Two million people a year visit Red Rock Canyon to hike, bike, rock climb, or just drive the scenic 13-mile loop. Rock climbers can be seen throughout the park scaling the sandstone walls while hikers explore the trails and crevices below.
There are plenty of overlooks with parking lots and bathrooms scattered along the winding drive. Nineteen marked trails twist through the massive rock formations and range from easy to strenuous.
Valley of Fire State Park
Nevada’s oldest state park was named for its fiery red cliffs and pocked sandstone monoliths looming out from the valley. Chockablock full of otherworldly crimson formations, petrified wood, and 3,000-year-old Nuwuvi petroglyphs, visitors get a glimpse into Valley of Fire’s ancient anthropologic history.
Traveling US-15 north, take exit 75 and twist and twine for 18 miles through the gently rolling desert until you come upon the park gate. There’s a $10/car entrance fee which helps maintain the parks’ dozens of easy trails and designated picnic and camping areas.
Zion National Park, Utah
A day trip to Zion National Park is absolutely recommended if you are up for a bit of a drive. The 2 and half hour drive shoots northeast through the Joshua Trees of the Nevada/Arizona desert then snakes through the imposing cliffs of the Virgin River Gorge.

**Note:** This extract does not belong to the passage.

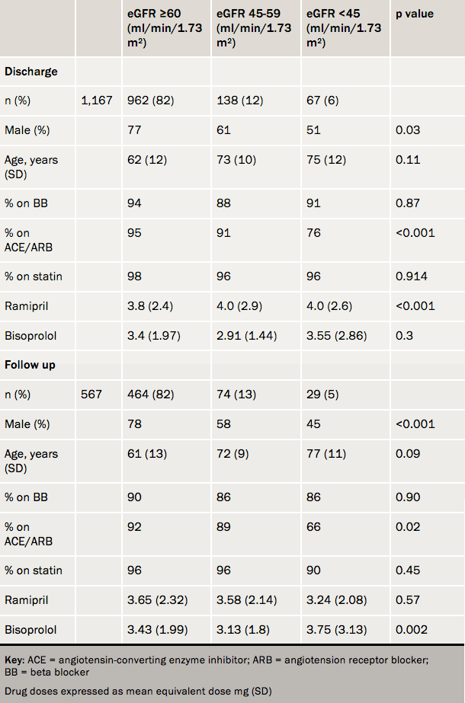Click the 'p value' column header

Springdale, Utah (named one of America’s 20 Prettiest Towns by Forbes Traveler) sits at the gates of the southern entrance of the park. Squat earth-toned cottages and B&B’s sit shoulder to shoulder with fine art galleries and gem/mineral shops.
There are several parking areas with shuttles to prevent traffic jams at the gates. The shuttles also deliver visitors to several backcountry trails throughout the park where regular traffic isn’t permitted. Driver’s can take the Zion-Mt. Carmel scenic drive through southern quarter of the park though.
Highlights of the drive include the chance to see wildlife such as Bighorn Sheep, the 1.1-mile tunnel through the heart of the mountain, and the relatively easy Canyon Overlook Trail. The view at the end of the trail is legendary. Look for the parking area for this trail as soon as you emerge from the mile-long tunnel.
After partaking in some of America’s most beautiful and exquisite natural preservations, one tends to get a little hungry. Luckily, if one is adventurous enough to veer off The Strip and Fremont just a bit you can find stellar eats at down-to-earth prices.
Chicago Style Taco Shop
Don’t let the name fool you, this North Vegas taco shop is cranking out some legit tacos. They boast authentic flavor options like barbacoa (Mexican BBQ), pastor (seasoned pork), lengua (tongue), and tripas (tripe) for a whopping $2 per taco.
Choose between topping them with either refreshing onion and cilantro or crisp lettuce and tomato. Team them up with a small order (not all that small) of Windy City Fries smothered with your choice of succulent meat and melted cheese for just $6 more.
Japanese Curry ZEN
Finding bona fide Asian and Asian-influenced cuisine in Vegas is no sweat. Well, no sweat until you start eating anyway. ZEN’s roux-like curry flaunts 15 traditional spices common throughout southern Asia and northern India.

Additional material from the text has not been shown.